Le son d’une voix glaciale et cruelle le figea sur place.

–Te voilà enfin… Il y a longtemps que je te cherche.

Lentement, Itzal pivota sur lui-même. La voix était trop lointaine pour lui être adressée. Par contre, sur la nouvelle ligne de crête apparue après l’éboulement, il distingua parfaitement la silhouette qui se découpait devant les nuages gris.

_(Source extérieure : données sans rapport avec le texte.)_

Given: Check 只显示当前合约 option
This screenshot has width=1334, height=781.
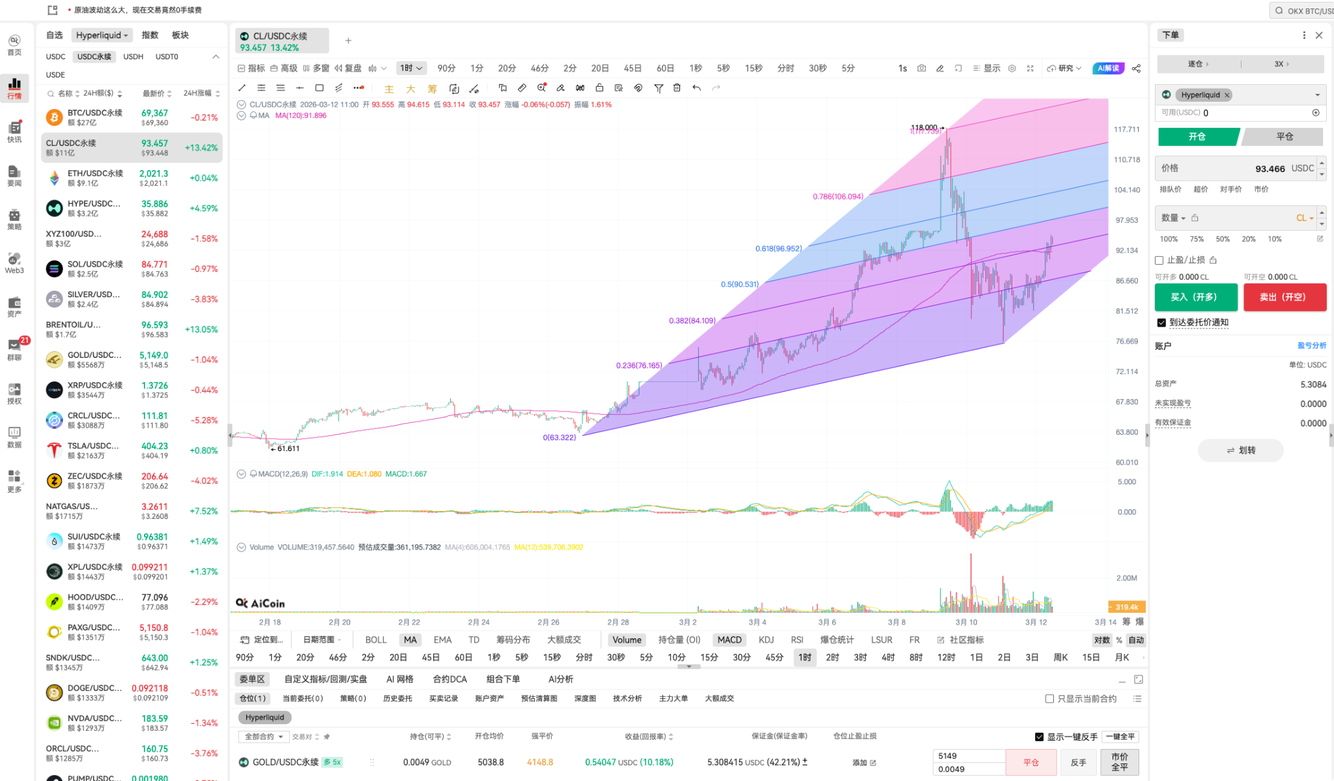Looking at the screenshot, I should pos(1049,698).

Et les deux ailes rouges dans son dos.

Itzal frémit. Dans quel pétrin s’était-il fourré ? Mais l’homme - non, il n’arriverait pas à prononcer son nom ! – ne s’intéressait visiblement pas à lui.

Il comprit soudain. Une seule autre personne était censée se trouver là. L’Envoyé se déplaça doucement pour avoir une meilleure vue, prenant garde à rester invisible dans les buissons. La fine bruine qui continuait de tomber imbibait peu à peu son uniforme, mais créait aussi un effet de flou sur le paysage. Une aide au camouflage parfaite.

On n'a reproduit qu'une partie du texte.